The mean value and standard error of the measured wood properties from the pith to the bark of all trees were graphically presented. Radial variation of measured properties from pith to bark was fitted to a model described in Fig. 4 and Eq. 1, which is suitable for modeling the transition between juvenile and mature wood (Grzeskowiak 1997; Fajriani et al. 2013). The radial patterns of both suppressed growth beech and oak from the thinning operation decrease from the pith and then tend to stabilize; therefore, the model proposed by Grzeskowiak (1997) was used in this study.

Fig. 4
figure 4

Modeling the transition between juvenile and mature wood (Grzeskowiak 1997). Ym, the final value of the variation curve before the constant value is achieved; Yi, the value of the first ring; T, t − 1, where t is the ring number from the pith; τ, the time characteristic of the kinetics of the transition from juvenile to mature wood

Using this model, it is assumed that 95% of the variation in measured properties due to age is taken into consideration.

$$Y={Ym-\left(Ym-Yi\right)}^{-T/{\varvec{\uptau}}}$$
(1)
$$\left(Y-Yi\right)=0.95 (Ym-Yi)$$
(2)

As a result, T = 3τ, and the demarcation point calculated in this study is therefore t = 3τ + 1. The model was calculated based on the data covering up to 40 years, and assuming that juvenile transition was finished and that the variation in properties we observed was not related to ontogenetic transition but to climate and/or changes in environmental conditions. The modeling efficiency (EF) was used to compare the predicted and measured values, and is expressed in Eq. 3:

$$EF=\frac{{\sum }_{i}^{n}{\left({O}_{i}-\overline{\mathrm{O} }\right)}^{2}-{\sum }_{i}^{n}{\left({S}_{i}-{O}_{i}\right)}^{2}}{{\sum }_{i}^{n}{\left({O}_{i}-\overline{\mathrm{O} }\right)}^{2}}$$
(3)

where S = the predicted value and O = the measured value over the course of the simulation (i = time). The best model has an EF close to 1. In addition, the root mean square error (RMSE) of the model was also calculated.

Furthermore, the Pearson coefficient of correlation was analyzed in order to evaluate the relationship among the measured parameters of structural properties and mechanical properties. Various multiple linear regression models were developed for the MOE and MOR, as presented in Eq. 4. The independent variables used were wood density, grain angle, and MFA.

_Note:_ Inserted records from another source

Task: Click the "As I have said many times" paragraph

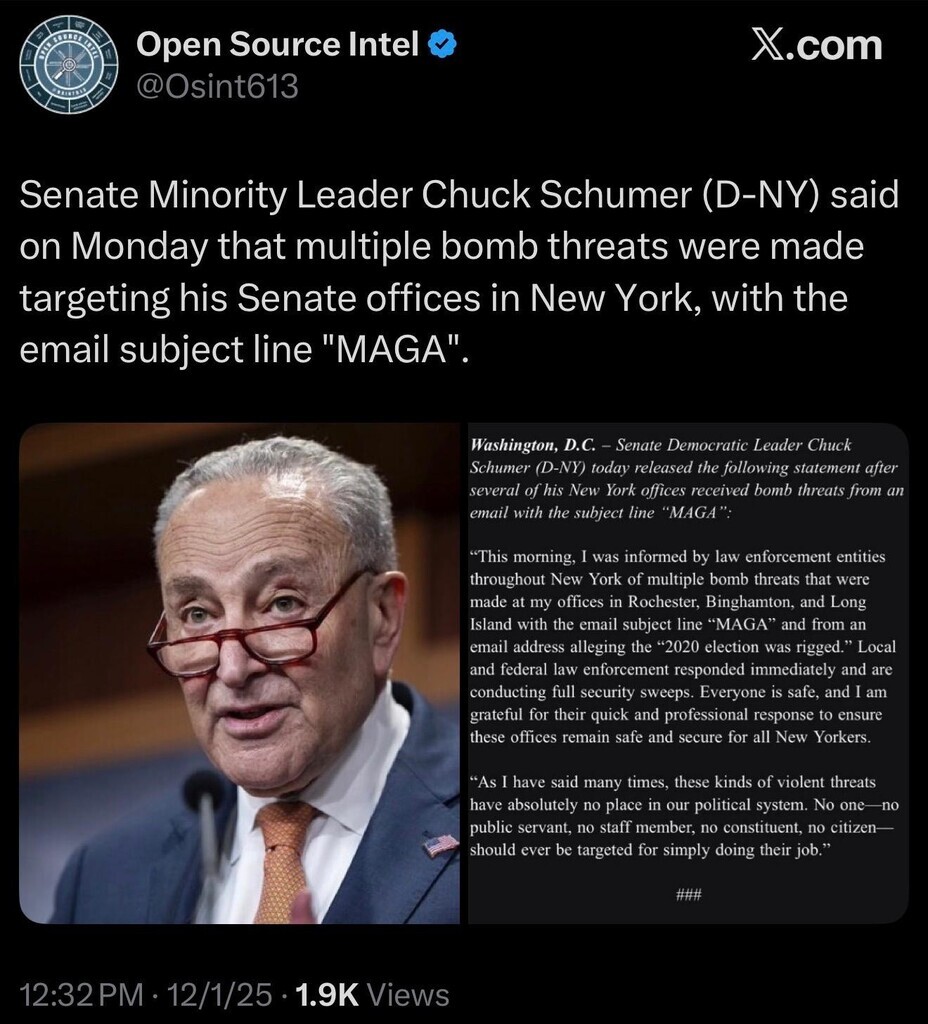Action: [684, 816]
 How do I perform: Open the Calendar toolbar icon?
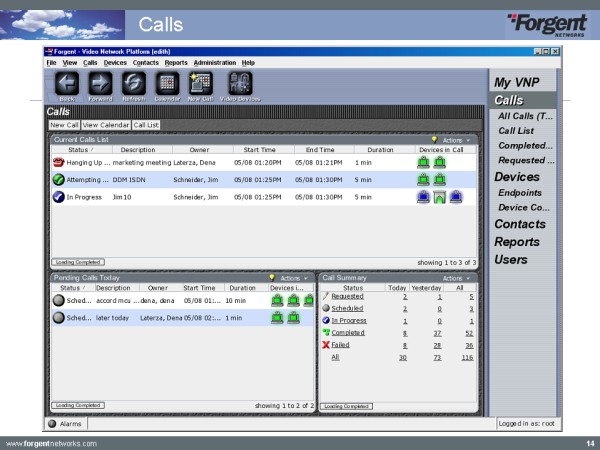point(167,84)
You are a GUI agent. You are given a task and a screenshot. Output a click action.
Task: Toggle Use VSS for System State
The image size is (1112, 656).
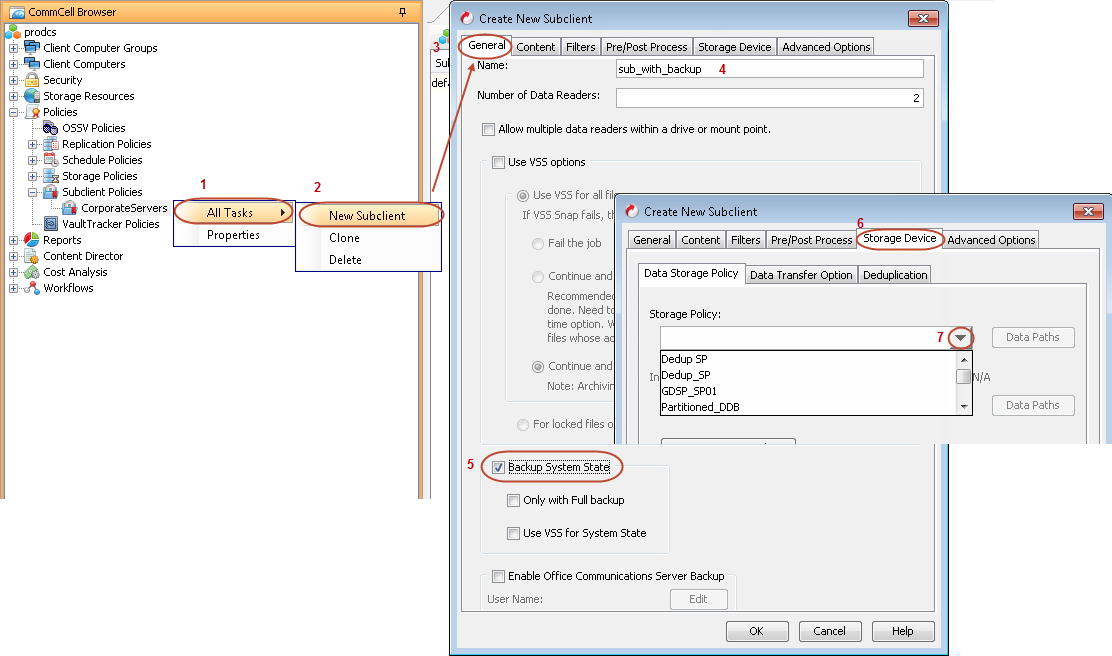click(x=513, y=533)
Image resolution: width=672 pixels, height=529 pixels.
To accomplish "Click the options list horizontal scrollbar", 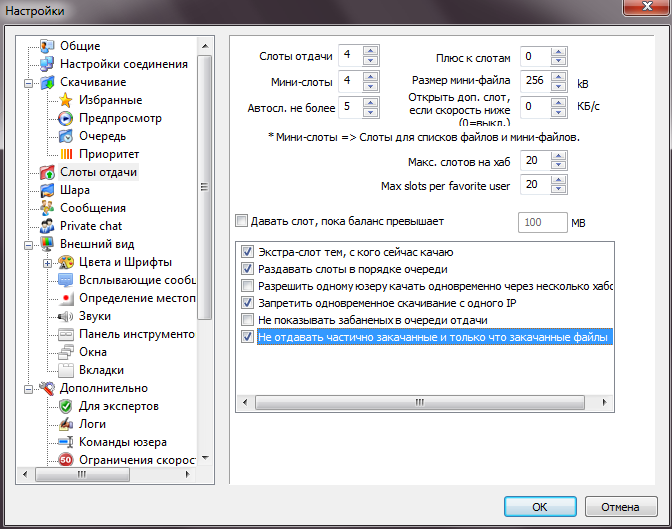I will click(420, 403).
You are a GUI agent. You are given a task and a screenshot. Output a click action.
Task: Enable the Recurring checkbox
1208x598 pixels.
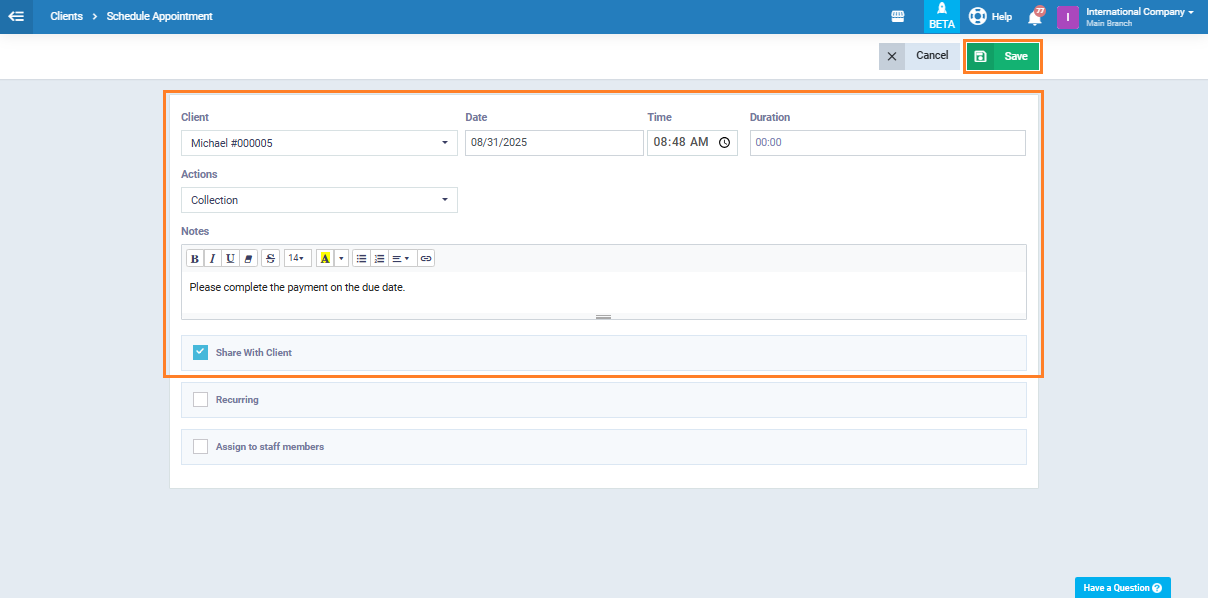click(200, 399)
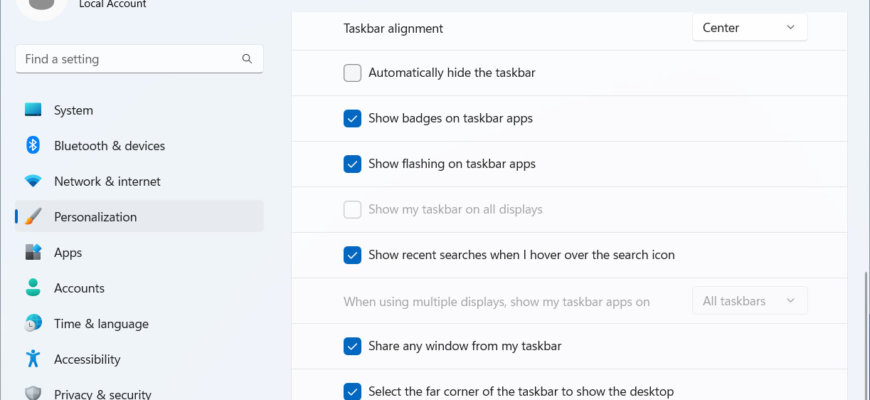Click the search magnifier icon
Screen dimensions: 870x400
(x=247, y=59)
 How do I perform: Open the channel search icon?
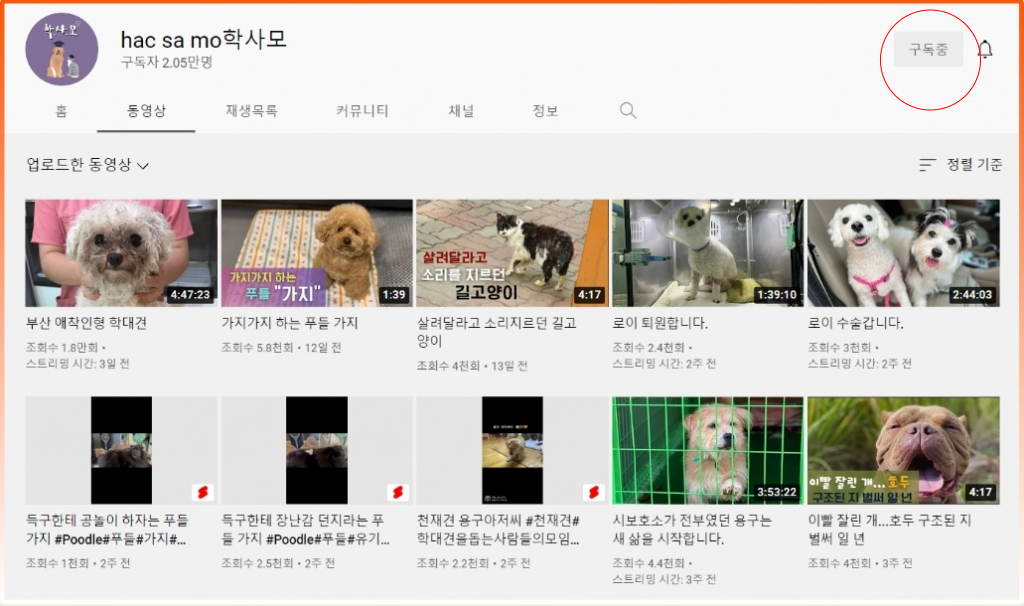(x=627, y=110)
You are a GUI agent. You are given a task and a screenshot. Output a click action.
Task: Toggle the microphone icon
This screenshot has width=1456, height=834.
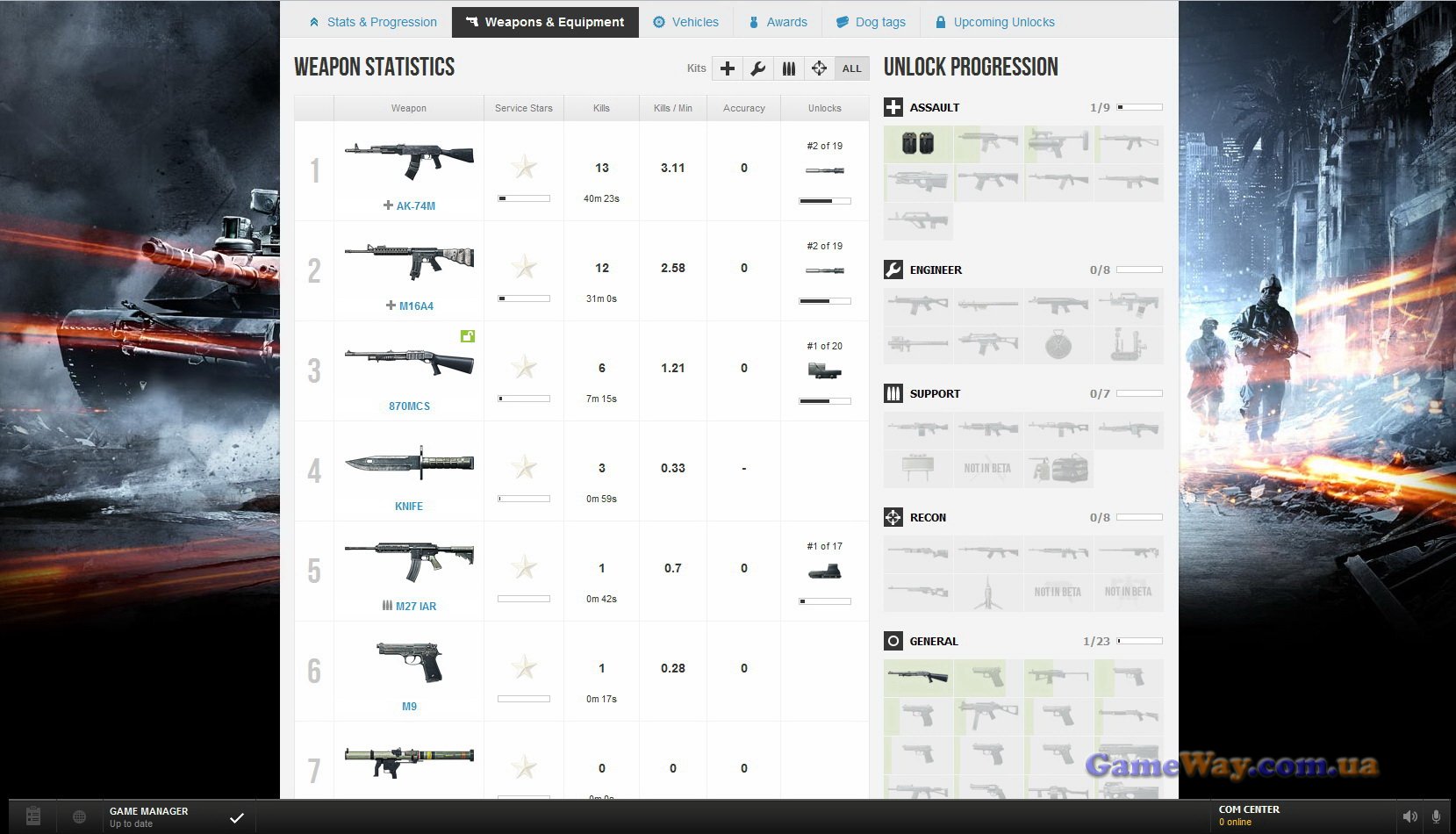tap(1437, 816)
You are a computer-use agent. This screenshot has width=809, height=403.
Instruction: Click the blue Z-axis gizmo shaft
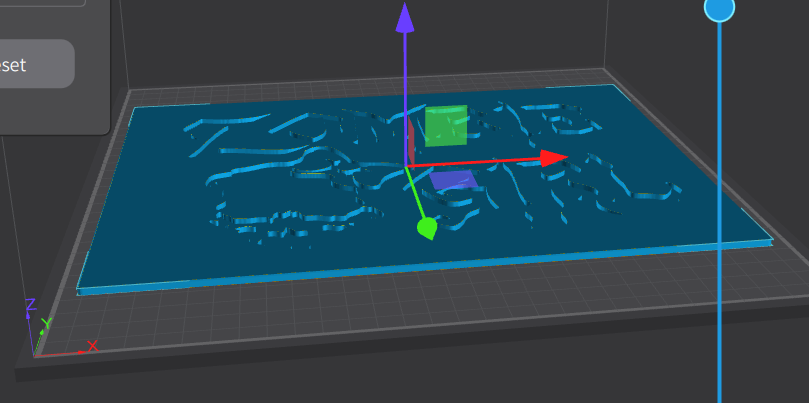pos(405,90)
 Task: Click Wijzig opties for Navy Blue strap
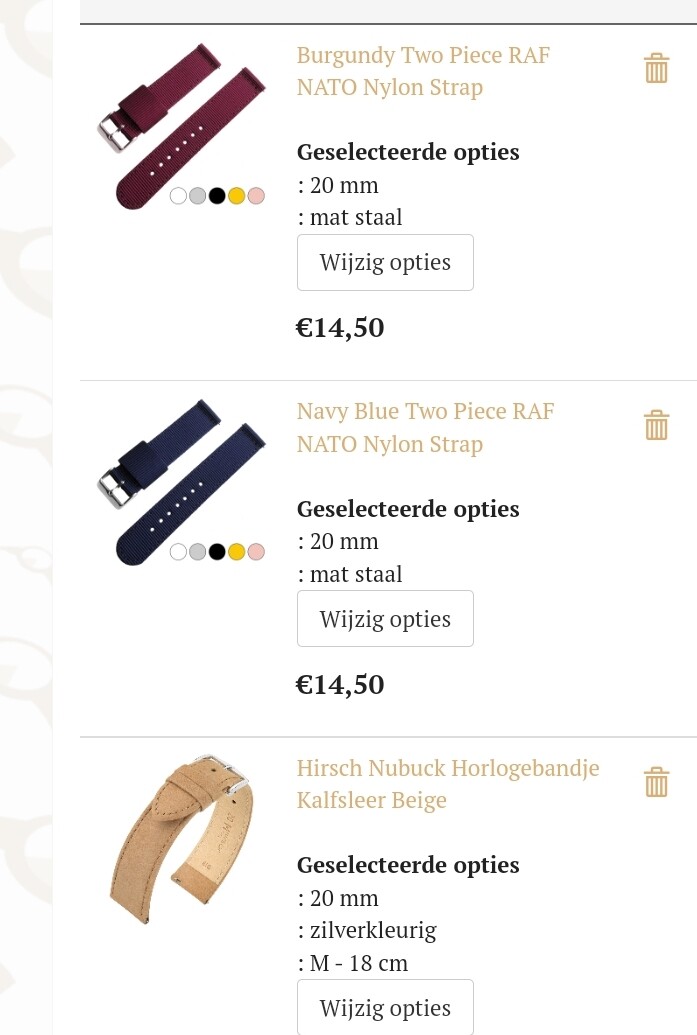385,618

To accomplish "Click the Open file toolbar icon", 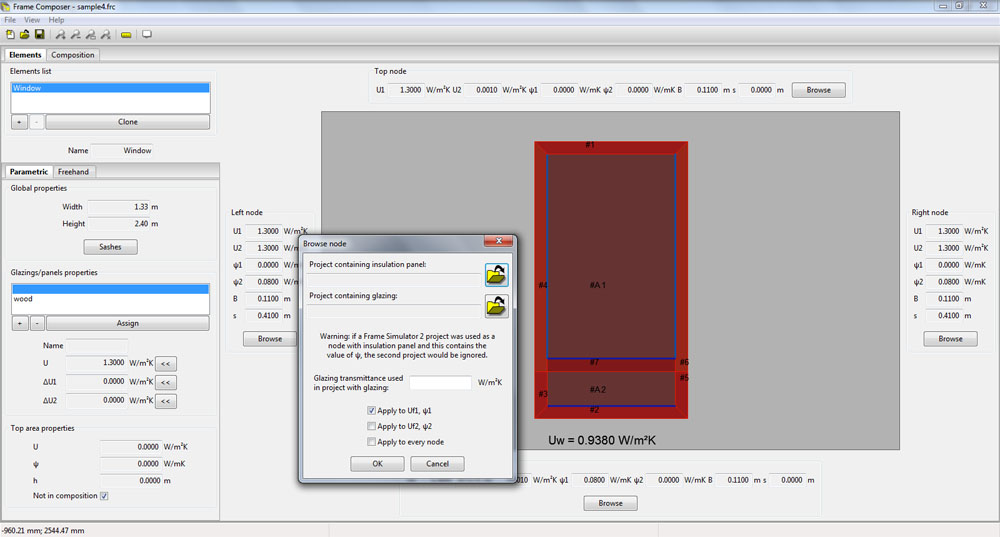I will [24, 34].
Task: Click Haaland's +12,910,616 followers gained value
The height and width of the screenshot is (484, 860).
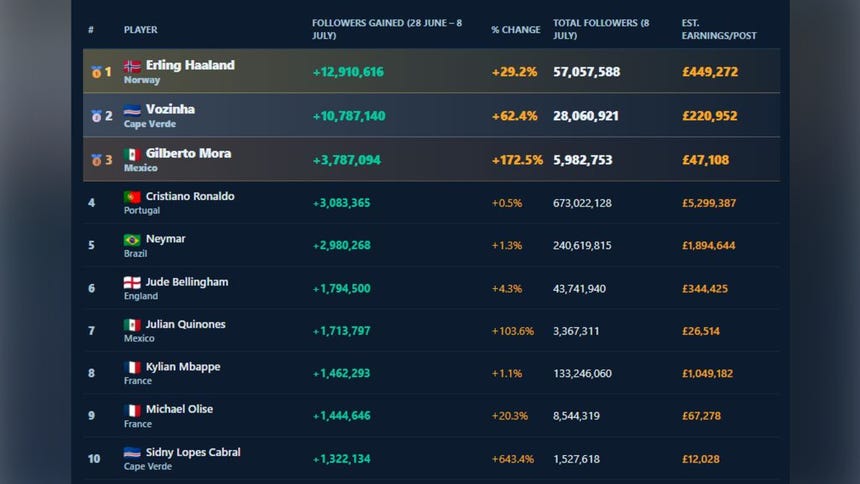Action: point(348,72)
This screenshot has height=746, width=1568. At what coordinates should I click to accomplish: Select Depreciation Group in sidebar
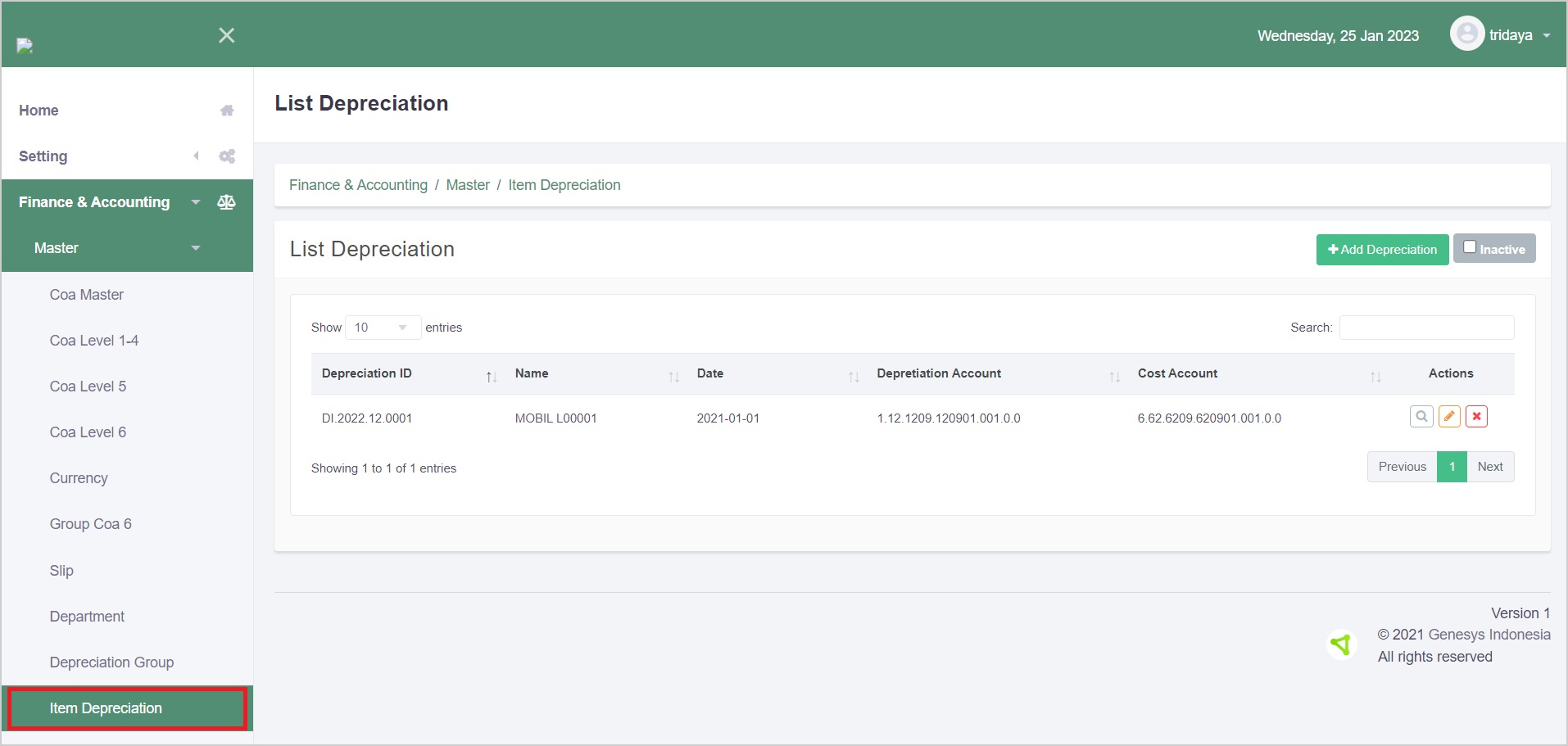(x=111, y=662)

$$y={\beta }_{1}+{\beta }_{1}{x}_{1}+\dots +{\beta }_{k}{x}_{k}+u$$
(4)

where u is the standard error:

$$u=\sqrt{\frac{\sum {e}_{i}^{2}}{n-2}}$$
(5)

where ei = yiŷ.

In order to select the most appropriate regression model, the adjusted coefficient of determination (R2) and the Akaike Information Criteria (AIC) were also calculated for each model. Analysis of relative importance (RI) was performed in order to calculate the contribution of each parameter of wood properties to the mechanical properties. This analysis was performed using the R package relaimpo (Grömping 2006).

3 Results

3.1 Radial variation of wood properties

Figure 5 shows the radial variation of ring width, ring wood density, and MFA from pith to bark. Mean values for all samples are displayed together with the standard error. It can be seen that the ring wood density, ring width, and MFA were higher near the pith for both species. A nonlinear decrease in the measured wood properties can be seen from the pith to the bark. The average oak earlywood density started at 696 kg m−3 and tended to stabilize at 570 kg m−3. Oak ring width near the pith was 1.4 mm and tended to stabilize at 0.5 mm. The average MFA for oak wood near the pith was 12.6° and reached a relatively constant value of 7.6°. The other measured properties of oak wood continued to decrease towards the bark. On the other hand, beech latewood ring width was higher near the pith, with average values of 0.65 mm, and reached a relatively constant value at 0.31 mm. The average MFA for beech near the pith was 11.9° and tended to stabilize at 8.5°. Other measured wood properties tended to decrease nonlinearly from the pith to the bark.

Fig. 5
figure 5

Radial variation of radial growth component, wood density component, and MFA from the pith to the bark as a function of the cambial age of a oak and b beech. The solid line and the light color area around each solid line represent the mean value and the standard error measured on each ring from all measured trees. Rw, ring width; EWw, earlywood width; LWw, latewood width; Rd, ring wood density; EWd, earlywood density; LWd, latewood density

Table 1 presents the demarcation point or limit of juvenile wood calculated using the ring properties and MFA. There are some predictors without results in the table. This happened because some predictors showed the demarcation point beyond age 40, which was the maximum age of data entry used for the model. Therefore, this model is not well suited for these properties. In the case of beech, ring width, as well as ring wood density, did not show any clear transition in the juvenile region. The best predictor of the juvenile transition seemed to be the MFA. For oak, the best predictor of juvenile wood was the earlywood width, followed by earlywood density, MFA, and latewood width.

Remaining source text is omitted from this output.